Suzanne took her first post-surgery trip about six months after the procedure, visiting family and friends in Missouri, where she and Jim lived before moving to the Sonoran Desert for its warm winters. Tolerating the plane rides to and from—as well as the drives around—the Midwest was a promising sign as they prepared for a busy summer season of travel.
They kicked off their adventures a few months later, starting with five weeks in Hawaii. Suzanne felt overjoyed to be able to snorkel and walk the sandy beaches without pain. Still, Jim wondered if their European itinerary might be too much. While they wouldn’t be traveling with a group and could go at their own pace, was she ready for activities like hiking 4.5 miles up 162 stone steps at the Giant’s Causeway nature preserve? “That was when you said, at the end of the day, that you didn’t know if I could do that,” Suzanne said to Jim, adding, “I didn’t even find it that difficult!”
“Yeah, that was a good day,” Jim replied.
They also ventured to England, where they hiked in Yorkshire Dales National Park and walked the streets of the Cotswolds, admiring the historic buildings with thatched rooftops and scouting out pubs for dinner.

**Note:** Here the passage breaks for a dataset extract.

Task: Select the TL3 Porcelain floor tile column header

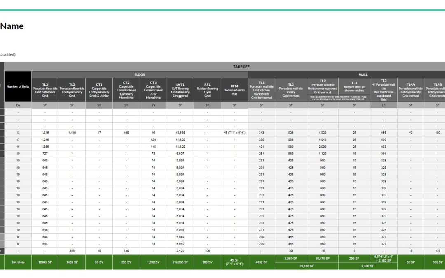Action: [45, 88]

Suzanne also returned to everyday activities with significantly less pain and renewed independence. She had stopped driving before the surgery due to the pain and weakness in her legs and found herself out of practice. But thanks to the driving simulator at the Barrow Neuro-Rehabilitation Center, Suzanne got a refresher course and felt confident getting back behind the wheel. “I’ll hop right on the highway and not think anything of it,” she said.

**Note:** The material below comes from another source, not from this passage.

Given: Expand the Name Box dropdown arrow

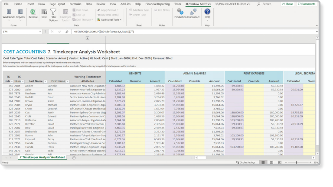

Suzanne also walks about four days per week on a trail near her home, enjoying the community lakes and their resident waterfowl while visiting with her neighbors.
“Everybody on the trail I had met was like, ‘Oh, my gosh, look at you! Where’s your walker?’” Suzanne said. She gradually worked her way out of the walker after surgery with the help of her therapists at Barrow.

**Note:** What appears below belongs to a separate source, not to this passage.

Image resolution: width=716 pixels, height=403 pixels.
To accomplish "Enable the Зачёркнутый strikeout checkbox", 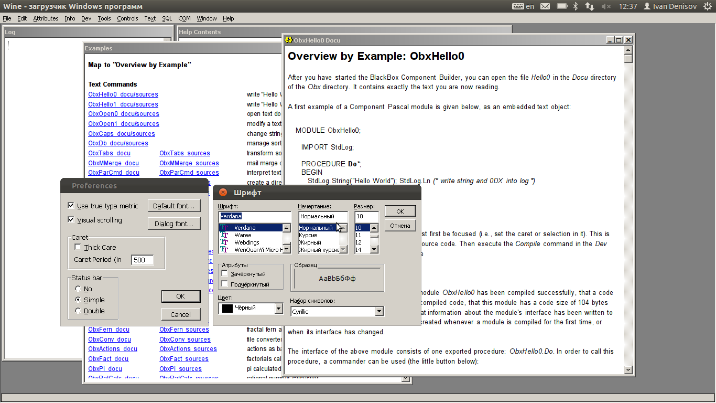I will 225,274.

Suzanne also raves to her neighbors about Balance Masters, a 30-minute course led by a Barrow physical therapist, which is available for free and on demand via the Institute’s YouTube channel. “It’s improved my balance amazingly,” Suzanne said.
Next on the Docket
Suzanne still notices a sensation in her hips, as if she’s wearing a low-hanging belt, due to the screws placed in her pelvis. She feels the sensation more when leaning back against something, but she said it’s not painful. She does still experience some twinges of pain and cramping in her legs at night, but to a much less severe degree.
“It’s remarkable to see how far Suzanne has come,” Dr. Turner said. “She had a complex problem with an expected long and challenging recovery. Her phenomenal outcome is a credit to her tenacity.”
“My quality of life is just so improved. It’s unbelievable.”
-Suzanne McFerrin, Barrow Patient
When asked what’s next on their travel itinerary, Suzanne and Jim said they’ve been tossing around the idea of visiting Alaska or returning to one of their favorite places, the Canadian Rockies. They’d also like to revisit the Grand Canyon, but this time with their grandchildren—perhaps all five of them!
Wherever they choose to go next, Suzanne is thrilled to be able to enjoy her retirement to the fullest, explaining that this is the best her back has felt in 40 years. “My quality of life is just so improved,” she said. “It’s unbelievable.”